Cosmópolis | notas

Seguem cinco observações sobre o filme:

1 | Parece faltar ao filme a precisão que geralmente se espera de Cronenberg. Muitas vezes tive a impressão de que um diálogo se esgotou e o filme ia seguir para outra cena, apenas para o diálogo continuar e continuar.

2 | É um filme muito dialogado. Curioso detratores de Um Método Perigoso celebrarem este aqui como uma volta à velha forma do cineasta, pois ambos são parecidos, ao menos em sua natureza teatral.

3 | Cronenberg estabelece de forma muito clara um confronto entre o espaço externo (caótico, vivo) e o interior da limousine (controlável, estéril). A preferência do cineasta pelo primeiro é evidente; não por acaso o interior da limousine lembra um caixão.
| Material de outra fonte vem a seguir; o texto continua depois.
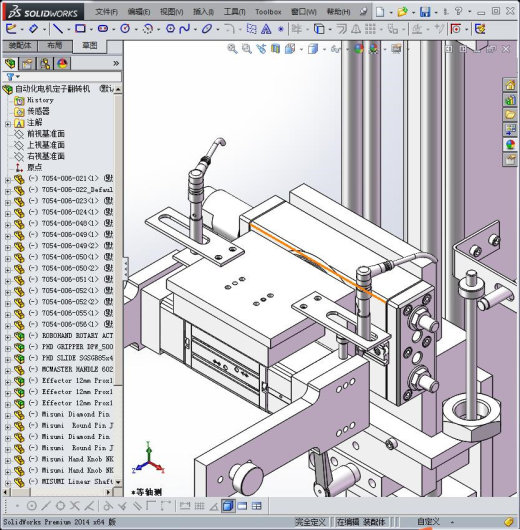Viewport: 520px width, 530px height.
Task: Open the ConfigurationManager tab icon
Action: pos(45,63)
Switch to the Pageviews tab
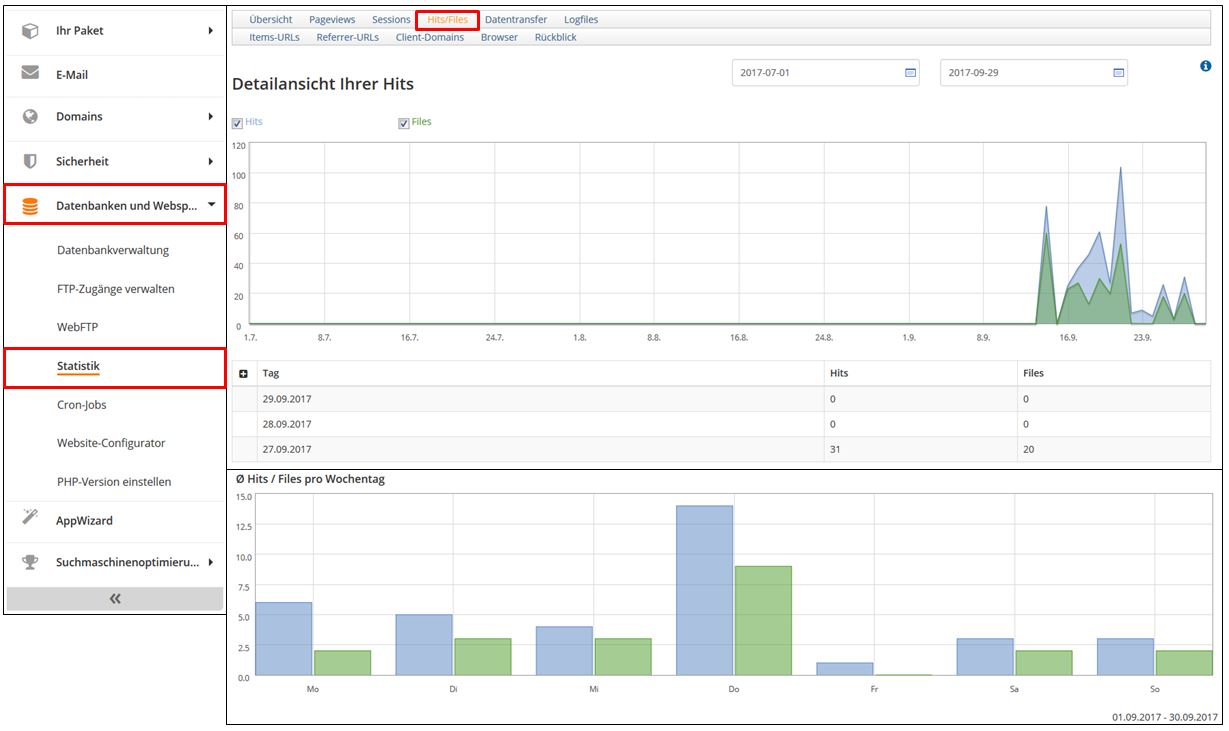 pos(332,19)
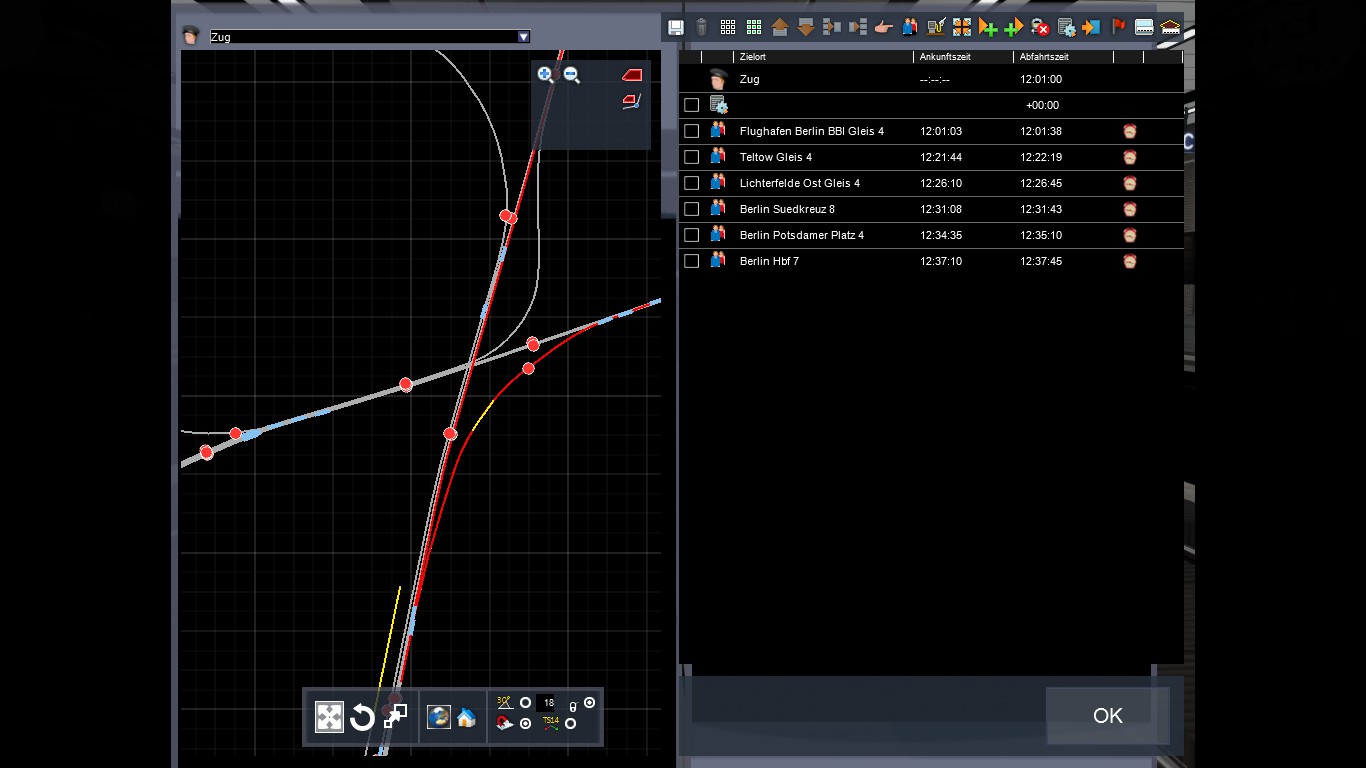This screenshot has width=1366, height=768.
Task: Click the alarm clock icon for Berlin Suedkreuz 8
Action: tap(1130, 209)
4 | A jornada do protagonista (Robert Pattinson, perfeito em sua apatia) envolve, entre outras coisas, remover gradualmente sua segurança (às vezes de forma muito literal!) e encarar o mundo real. E, como em todo Cronenberg, paga alto preço por isso.

5 | O filme acaba sendo menos “a obra-prima do novo milênio” e mais como um experimento para os próximos filmes de David Cronenberg.

Cosmópolis (2012). Dirigido por David Cronenberg.